▶ EXCERTO CITADO
----

Que doenças podem afetar a validade da carta de condução?
O RHLC define, nos anexos V e VI, as condições médicas mínimas exigidas para conduzir. Se essas condições deixarem de ser cumpridas, a carta pode ser suspensa, anulada ou considerada caducada, consoante a gravidade.
Entre as doenças que podem interferir com a aptidão para conduzir estão:
- Epilepsia: Possibilidade de obter ou renovar a carta após um ano sem crises, com avaliação neurológica. Exige-se reavaliação anual até cinco anos sem crises.
- Demências e doenças neurodegenerativas: Requerem avaliações regulares devido à perda progressiva de capacidades cognitivas.
- Psicoses ativas: Perturbações mentais graves exigem parecer especializado.
- Arritmias com perda de consciência: Colocam em risco não só o condutor como terceiros.
- Diabetes com hipoglicemias graves: As alterações bruscas de níveis de açúcar podem causar perda de consciência.
- Défices visuais importantes: A redução da acuidade visual é motivo de exclusão.
- Dependências de álcool ou drogas: O consumo abusivo é incompatível com uma condução segura.
Estas patologias não implicam necessariamente a perda da carta, mas exigem acompanhamento clínico e reavaliações periódicas.
Doenças respiratórias também contam
A apneia do sono é um exemplo claro de uma doença subestimada que pode ser fatal ao volante. Provoca sonolência diurna intensa e aumenta drasticamente o risco de acidentes. Estas situações são monitorizadas pelas autoridades de saúde, com possíveis restrições à carta.

----

▶ DADOS BRUTOS
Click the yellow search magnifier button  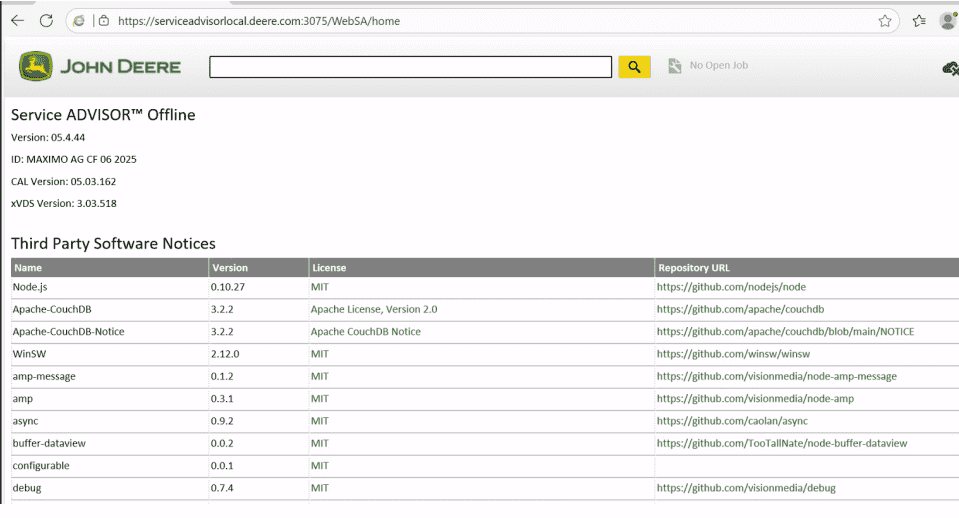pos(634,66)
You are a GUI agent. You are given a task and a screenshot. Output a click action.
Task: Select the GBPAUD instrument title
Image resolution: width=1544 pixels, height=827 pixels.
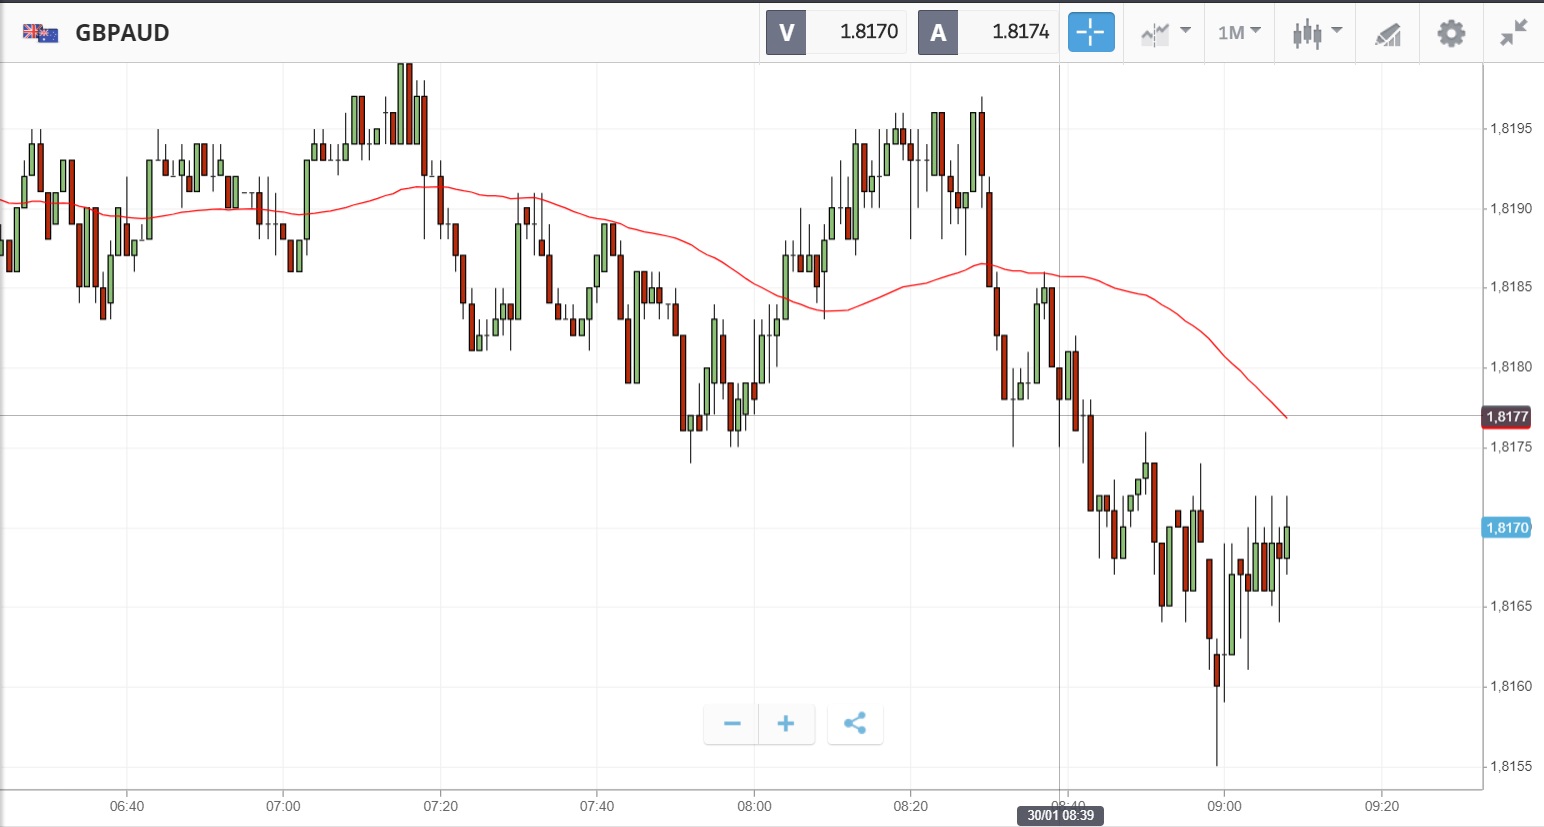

----

▶ PERGUNTAS A RESPONDER
**A)** Reescreva em forma de lista o parágrafo do texto sobre doenças e carta de condução que começa por «A apneia do sono é um exemplo», mantendo os factos principais.
**B)** Prossiga o texto sobre doenças e carta de condução a partir do ponto em que termina.

▶ RESULTADOS ESPERADOS
**A)**
- A apneia do sono é uma doença subestimada que pode ser fatal ao volante.
- Provoca sonolência diurna intensa e aumenta drasticamente o risco de acidentes.
- É monitorizada pelas autoridades de saúde, com possíveis restrições à carta.

**B)**
O papel do médico e da autoridade de saúde
Se, durante uma consulta, um médico detetar uma condição que afete a capacidade de conduzir, tem o dever legal de a comunicar por escrito, de forma confidencial, à autoridade de saúde da área de residência do paciente. Caso o condutor não compareça à convocatória para avaliação, o IMT pode suspender preventivamente a carta.
Validade da carta de condução: atente nas datas!
A carta de condução não é vitalícia! A validade depende da categoria do veículo e da idade do condutor:
- Grupo 1 (ligeiros e motociclos):
- Primeira revalidação aos 15 anos da data de habilitação (ex.: carta obtida aos 18 → revalida aos 33).
- Depois, de 15 em 15 anos até aos 60 anos.
- Dos 60 aos 65, dos 65 aos 70, e de 2 em 2 anos após os 70.
- Grupo 2 (pesados de mercadorias e passageiros):
- Revalidação obrigatória de 5 em 5 anos até aos 67 anos.
- A partir dos 67, cessa a validade para uso profissional.
- Para condutores de veículos com mais de 20 toneladas (categoria CE), a atividade profissional termina aos 67.
Exames médicos e psicológicos obrigatórios
- Grupo 1: Atestado médico obrigatório a partir dos 60 anos.
- Grupo 2: Atestado médico e avaliação psicológica a partir dos 50 anos.
Os exames avaliam visão, audição, reflexos e capacidades cognitivas. Podem ser exigidas avaliações adicionais caso existam dúvidas.
Carta caducada: o que acontece?
Se não renovar a carta dentro do prazo:
- Caduca automaticamente.
- Após 2 anos caducada: tem de repetir o exame prático.
- Após 5 anos: obrigatória a frequência de curso e novo exame.
Normas europeias e renovação digital
Portugal segue a Diretiva 2006/126/CE da União Europeia, que uniformiza os prazos e exigências. A renovação da carta pode ser feita com 6 meses de antecedência, presencialmente ou através do portal “A Minha Carta de Condução”.
Se a revalidação for recusada por motivos de saúde, o condutor tem 30 dias para apresentar recurso, conforme artigo 32.º do RHLC.
A sua segurança e a dos outros está em jogo
Mais do que um direito, conduzir é uma responsabilidade, refere o Postal do Algarve. A sua saúde pode colocar em risco a sua vida, a dos passageiros e a de todos os que partilham a estrada. Não encare os exames como uma burocracia, mas como um instrumento de proteção.
Se tem dúvidas sobre a sua aptidão para conduzir, fale com o seu médico. Este pode ser o passo que salva vidas.